## READING PASSAGE
————
# More a bummer than a blooper............!



## LaFoto (Jan 25, 2006)

...but in this wilderness I lost my polarizer the other day, and all my searching for it yesterday was in vain... 

















(I took these yesterday after I had searched the area high and low, with no success ... and as soon as the ground will be unfrozen again, it will be all swampy, too swampy to even set foot in there, and my polarizer will sink into the mud... :cry: )


I took these on the day I lost it:











Riverbank-impressions, and I KNOW I still had it when I took these.

And in here it might have gone...






When I repacked the camera once back at the car it was gone.... whuuaaaaah :cry:


----------



## ShaCow (Jan 25, 2006)

bwaahahahahahahh ... awwwww.. did you ever find it?


----------



## LaFoto (Jan 25, 2006)

No, I did NOT.
And won't.
Today it snowed all over this (including my polariser). Once we'll get a thaw, it will sink into the mud. :cry: :cry: :cry:


----------



## Fate (Jan 26, 2006)
————
## PROVIDED DATA
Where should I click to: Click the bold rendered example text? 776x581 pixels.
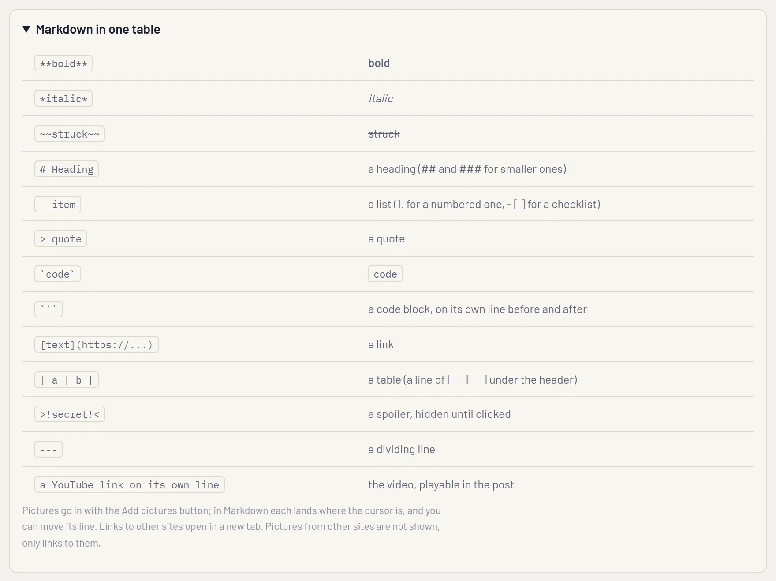coord(379,63)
————
## PROBLEMS TO WORK ON
A: Reproduce the passage of the lost-polarizer thread from "# More a bummer" up to and including "was in vain...".
B: Answer these from the lost-polarizer thread:
(i) What piece of equipment did LaFoto lose?
(ii) At what point did LaFoto notice it was missing?
(iii) According to LaFoto's reply to ShaCow, what happened to the area that day?
C: Carry the lost-polarizer thread forward from its last line.

## ANSWERS
A:
# More a bummer than a blooper............!



## LaFoto (Jan 25, 2006)

...but in this wilderness I lost my polarizer the other day, and all my searching for it yesterday was in vain...

B:
(i) A polarizer.
(ii) When repacking the camera back at the car.
(iii) It snowed all over it.

C:
Maybe one day..... like 1000 years from now some alien will stumble accross it  Damn, i gota stop watching x-files


----------



## puzzle (Jan 27, 2006)

Sorry about the polarizer - but Fate has a good point (well maybe not the alien part  ) Just think in hundreds of years time, _your_ polarizer could be an artefact found in an archeological dig! Their understanding of our age will be increased because of it!!

No kidding, my mother always says she wants to be buried and not cremated because she wants archeologists to be able to find out things about us from her :shock:


----------



## jocose (Jan 27, 2006)

Fate said:
			
		

> Maybe one day..... like 1000 years from now some alien will stumble accross it  Damn, i gota stop watching x-files


 
If it were the X-Files, wouldn't be more likely that the aliens would ahve discovered the polarizer 1000 years AGO in that weird time distortion kind of thing?

Corinna, I'm sorry to hear about the filter, but you still take good shots, and you can head over to B&H when you're in NYC and pick up a new one!


----------



## bobaab (Jan 27, 2006)

puzzle said:
			
		

> Sorry about the polarizer - but Fate has a good point (well maybe not the alien part  ) Just think in hundreds of years time, _your_ polarizer could be an artefact found in an archeological dig! Their understanding of our age will be increased because of it!!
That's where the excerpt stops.